Lorsque les Misérables s’installaient à la Brague
En 1933, trois quartiers de Paris étaient reconstitués sur un terrain de 3 hectares entre et pour le tournage du film de Raymond Bernard. 2 000 figurants étaient de la fête.
Un matin de février 1933 c’est le branle-bas de combat entre Antibes et Biot. Un tournage cinématographique hors du commun se prépare dans un champ de trois hectares situé dans la plaine de la Brague. Le long de l’avenue Michard-pellissier, sur une portion située entre le pont de l’actuelle autoroute et la Bastide du Roy.
Pour tourner Les Misérables, d’après l’oeuvre éponyme de Victor Hugo, le réalisateur, Raymond Bernard a souhaité la reconstitution d’un quartier de Paris. Un travail titanesque réalisé par des entreprises de la région.

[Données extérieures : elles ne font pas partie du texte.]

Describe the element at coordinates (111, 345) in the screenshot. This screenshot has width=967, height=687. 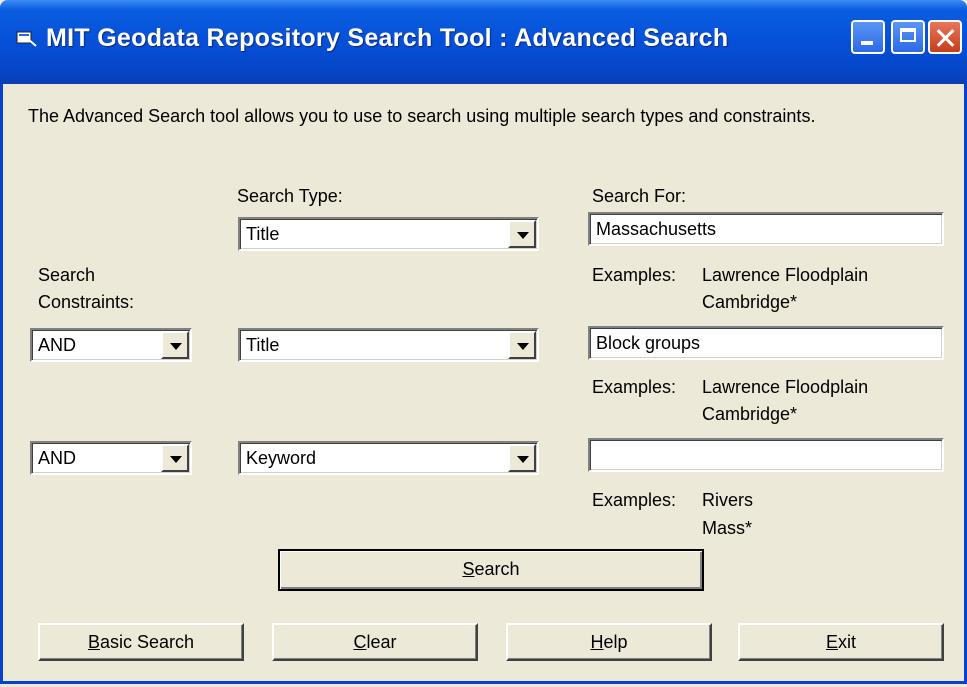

Recréer le Faubourg Saint-antoine
L’antibois René Giagnoni, aujourd’hui âgé de 90 ans, se souvient (lire par ailleurs). Enfant à l’époque, il se remémore les récits que son père, Paul, entrepreneur de maçonnerie qui a participé à cette aventure, faisait le soir en rentrant à la maison.

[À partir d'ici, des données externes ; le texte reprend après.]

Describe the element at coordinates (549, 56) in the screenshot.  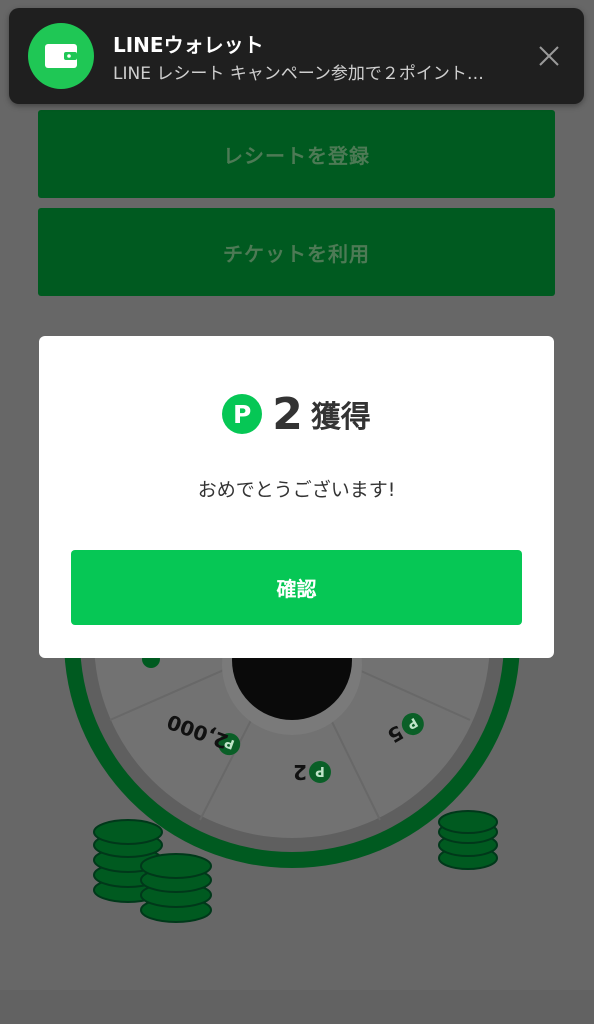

Ce vaste terrain situé à la lisière des deux communes antiboise et biotoise, avait été choisi pour permettre d’installer les décors imposants du Faubourg Saint-antoine, à Paris, où se situait une grande partie de l’histoire. Un choix du lieu également dicté par la proximité des studios niçois de la Victorine lesquels pouvaient, à tout instant, faire bénéficier l’équipe de leur assistance technique. Enfin, la lumière chaude du Sud de la France avait séduit le réalisateur qui avait trouvé là une « assistante » idéale pour magnifier à la fois les scènes qu’il avait à tourner et le jeu des acteurs qu’il dirigeait.
Sur la terre de Brejnev
Jean Perrier, l’architecte qui travaillait depuis déjà dix ans avec Raymond Bernard, a donc posé ses valises dans cet immense pré qui appartenait à un certain Monsieur Brejnev. Non pas Léonid, celui qui allait présider l’union soviétique, mais un riche russe installé là. Et dont, aujourd’hui encore, un pont de l’a8 porte le nom. Jean Perrier avait recruté cent vingt ouvriers qui étaient dirigés par ses assistants : Lucien Carré et André Landart.
Il aura fallu plusieurs mois pour construire les décors de ce film. Tout le faubourg Saint-antoine de 1 830 avait ainsi été reconstitué. Au final, dix mille mètres carrés de façades, de nombreuses rues pavées et tout le mobilier urbain de l’époque, s’étaient installés sur cette partie de la Côte.
Des trains complets de marchandises
Sur le plan logistique, cette réalisation fut aussi hallucinante. Il aura fallu sept trains complets de bois, de planches, de poutres, de madriers ; l’apport de huit tonnes de clous, des kilos et des kilos de roseaux et de plâtre pour consolider l’ensemble du plateau de tournage. Sans oublier l’installation d’une centrale électrique capable d’éclairer la totalité du faubourg ainsi recréé. Bref, l’équipe du film n’a pas lésiné sur les moyens car ces décors, une fois terminés, devaient surtout résister aux tournages des scènes d’émeutes, notamment l’affrontement sur les barricades de l’insurrection de 1 832.
Deux mille figurants enrôlés
La plupart des magasins d’antiquités de la Côte d’azur ont été dévalisés. Et comme si cela ne suffisait toujours pas, huit wagons de matériel divers et variés, notamment des fiacres, quatorze cents costumes, huit cents paires de souliers, six cents fusils à piston, dix mille charges pour les fusils, ont été acheminés depuis Paris.
Pour mener à bien le tournage de toutes les scènes prévues ici, deux mille figurants ont été enrôlés. Chaque jour, six bus faisaient la navette entre Antibes et les studios de la Victorine où certains plans étaient quand même réalisés et vingt-cinq autres circulaient entre Antibes-biot et Nice.
Une véritable fourmilière pour une production de renom même si, au fil des ans, le tournage de cette version cinématographique des Misérables s’était effacé de la mémoire collective des habitants de la région.